The Empowerment Plan, founded by Veronika Scott, hires homeless people and teaches them how to make coats for the impoverished sufferers living on the streets.
Homelessness is a growing problem plaguing the nation. A 2019 White House Report states, more than half a million people end up on the streets every day in the United States. About 65% find refuge in shelters, the remaining (nearly 200,000 individuals) are sleeping on the streets unsheltered. In Detroit, rough sleepers shiver to withstand the 17-degree chilly weather. Owing to such harsh climatic conditions countless homeless people die every winter, especially the ones who don't possess any warm clothing. Hoping to curb this expanding issue, a nonprofit came up with an employment program that became one of the most successful initiatives.

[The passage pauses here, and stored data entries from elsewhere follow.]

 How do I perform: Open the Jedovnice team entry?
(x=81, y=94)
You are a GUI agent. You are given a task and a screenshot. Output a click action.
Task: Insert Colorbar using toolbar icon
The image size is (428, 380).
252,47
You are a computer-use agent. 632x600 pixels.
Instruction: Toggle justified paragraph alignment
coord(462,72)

The Empowerment Plan, founded by Veronika Scott, hires homeless people and teaches them how to make coats for the impoverished sufferers living on the streets. "This is so much bigger than anything I could have imagined," expressed 30-year-old CEO Scott. The founder herself was homeless off and on throughout her childhood and this allowed her to fully understand and find a solution for the rough sleepers. "There was a point in my upbringing where everything I personally owned could fit in a backpack," she said.
If you are uncertain what kinds of things you'd like to do with your life, please read this. So inspiring to me. https://t.co/IkdCrMkiSc— Mark Duplass (@MarkDuplass) 22 January 2020
Now, don't mistake these warm outerwear for your typical coat as they are so much more than just that. The ordinary-looking coat transforms into storage totes and full-length sleeping bags to protect the wearer against frostbites and, in extreme cases, death. But this is not the only reason why the initiative is regarded as one of the best. It's actually the transformation stories behind the scenes that has grabbed everyone's attention. According to CNN, the program has helped 100% of its homeless workers to purchase their own house within months. It has changed the lives of many including Pam Warren who discovered her expertise in stitching at the age of 48. "I'm a seamstress, that's my title. And I'm also a pocket expert," said Warren with a wide grin. "I'm so good with those pockets and so quick with them."

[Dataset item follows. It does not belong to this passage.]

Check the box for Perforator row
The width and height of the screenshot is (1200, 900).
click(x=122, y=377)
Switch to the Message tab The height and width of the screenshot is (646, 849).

Warren, like many of her fellow employees, was a victim of domestic abuse. "I stayed so long because I didn't think that I could make it without him -- financially, mainly ... especially with the kids," said Warren. After leaving her husband, she was left to raise her children alone. Everything was fine until she lost her job in 2015 after suffering a severe blood clot, which unfortunately rendered her incapable of working for months at her car parts manufacturing company. After being laid off, she knew that her family would lose their sheltered home. So, she began calling up shelter homes to know if any space was available for them.
"For a long time, we went two days where we didn't (shower). We couldn't afford to bathe. My daughter was going to school, so she missed a lot of schooling because it was embarrassing, sending her to school without clean clothes and taking care of her hygiene," she continued. Soon her daughter became a target for bullies due to her lack of hygiene and began skipping school. Thus she failed in fifth grade and had to repeat. With no roof over their head, the family started living out of Warren's car and after struggling for four months, they finally moved into a homeless shelter.
There Warren learned about the Empowerment Plan. "I wanted a job, (but) it was a sewing job. I know nothing about sewing!" she chuckled. After a series of interviews, Warren landed the job. "My jaws was hurting from smiling so much," she recalled. Now, the mother has her own home and her kids are doing well in school. "I'm also back in school to get my GED," added Warren who takes pleasure in stitching the coats, especially, "just seeing them on the streets." Furthermore, she added, "Everywhere you go, you'll see people, and you'll tell them, 'Hey! I made that coat!"